GlobalEnglish Corporation is a California-based technology company that provides on-demand enterprise solutions to support global business performance through effective Business English communication. It found out that most of the “workers tested understand only basic information.”

Yet, two years ago, the Christian Science Monitor noted that Filipino call-center agents, “chatting on their headsets to inquiring English-speaking customers half a world away, were supposed to provide the answer to the Philippines’ economy. They could be drawn from the country’s famously large pool of English speakers to tap into the lucrative offshoring and outsourcing (O&O) market.”

That pool of English speakers turns out to be large but shallow. Says CSM, “Employers in the industry say they now have to reject 95 of 100 job applicants because their English proficiency is inadequate.”

The respected US newspaper quoted an unidentified foreign O&O manager who said “I believe that every Filipino who wants to work in a call center and whose English is good enough to work in a call center is already working in a call center.”

According to the CSM, the decline in English has more general causes. Among other things, as the economy has underperformed, so has education. About 43 percent of students finish high school and only 2 percent finish college. A Department of Education study in 2004 showed that only 1 in 5 in public high school teachers was proficient in English. A case of the blind leading the blind?

Long-term foreign residents say that in the late 1960s it was possible to converse in English with almost any Filipino that had attended elementary school. They say it is now hard to find ordinary Filipinos under the age of 40 who can speak English confidently.

I agree that as far as call center agents go, Filipinos have a good command of English, especially the conversational American English, which comes bundled with expletives when they converse with their customers.
But that fluency becomes something else when I complain to tech support on some glitch with my Wi-Fi connection. Thank God, I’m a Filipino who can fluently converse in our national language, Filipino, to the Cebuano staff on the opposite end of the line.

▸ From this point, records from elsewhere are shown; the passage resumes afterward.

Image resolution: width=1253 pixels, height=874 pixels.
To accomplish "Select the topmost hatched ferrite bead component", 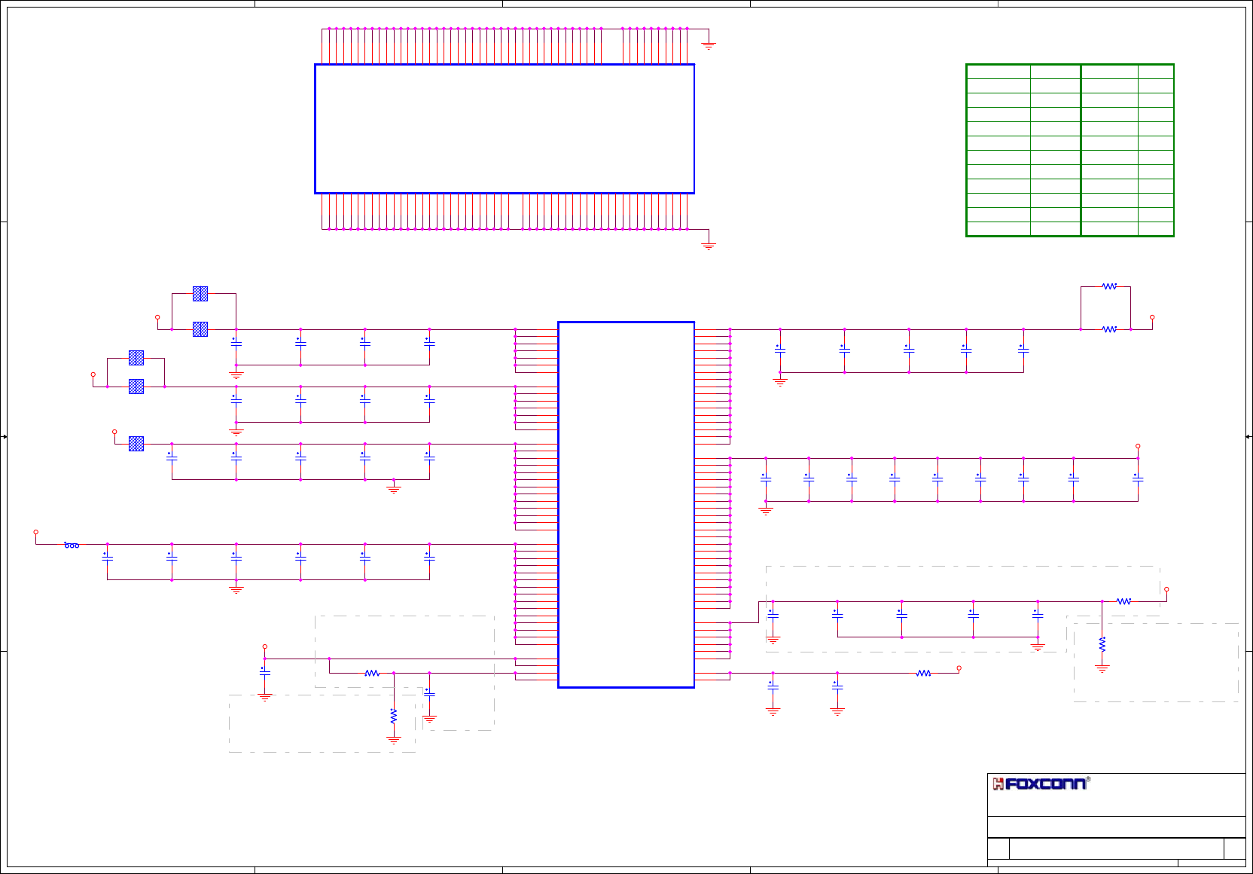I will [x=200, y=294].
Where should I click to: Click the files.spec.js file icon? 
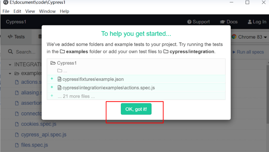(x=17, y=145)
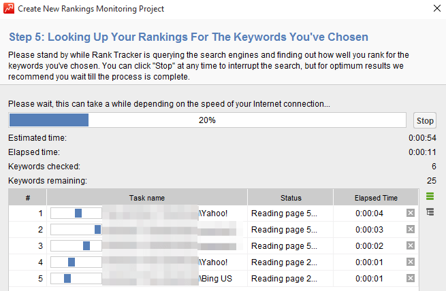Sort by the Elapsed Time column header

(375, 198)
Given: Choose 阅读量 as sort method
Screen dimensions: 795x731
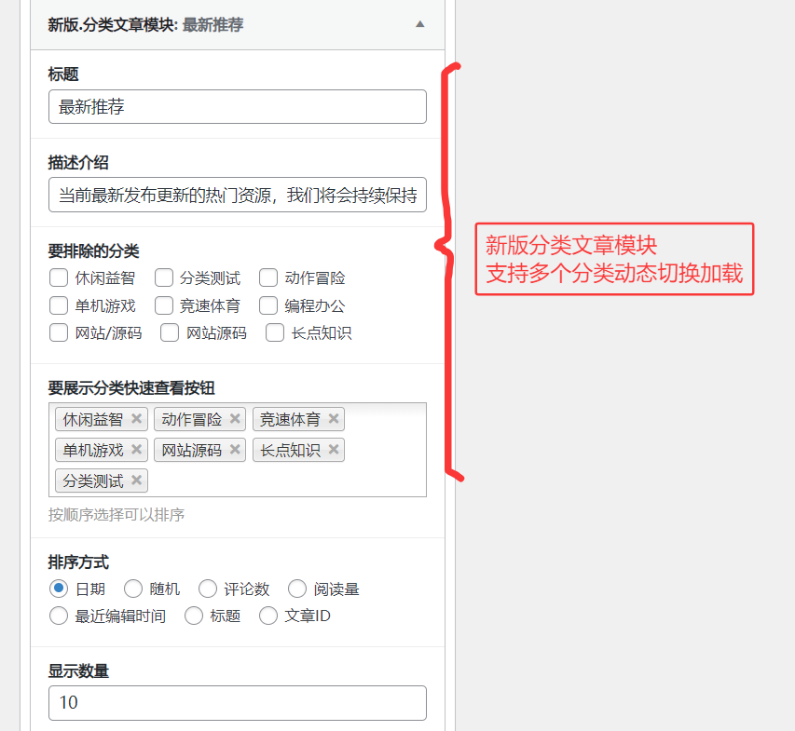Looking at the screenshot, I should coord(297,589).
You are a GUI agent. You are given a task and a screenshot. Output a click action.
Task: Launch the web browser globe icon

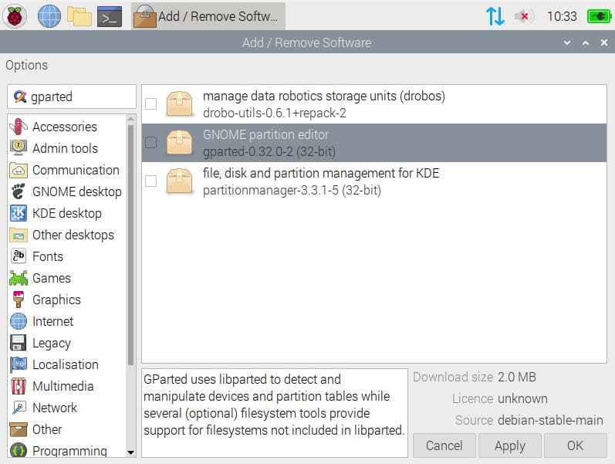click(x=49, y=15)
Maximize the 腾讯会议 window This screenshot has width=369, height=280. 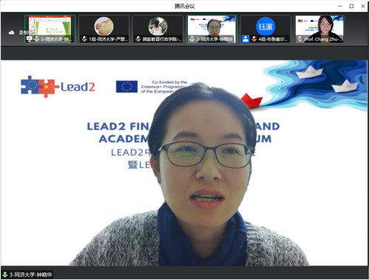tap(351, 6)
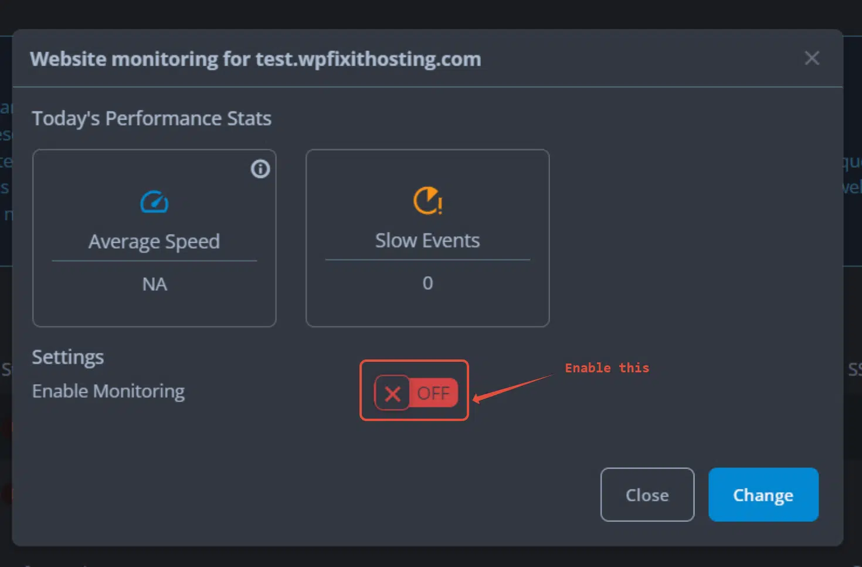Enable the Monitoring OFF toggle switch

click(x=416, y=393)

What’s a national language after all?

I won’t, however, knock it with our decline in English proficiency. Just ask the Japanese, South Koreans and the Taiwanese and even mainland Chinese who come here in droves to study Filipino English.

Save for devastated Japan after World War II, the backward, rural economies of South Korea, Taiwan, Singapore, Malaysia, and South Korea have far outstripped us, which in the 1950s was the second largest economy in Asia. In these countries, they talk to one another in their national languages.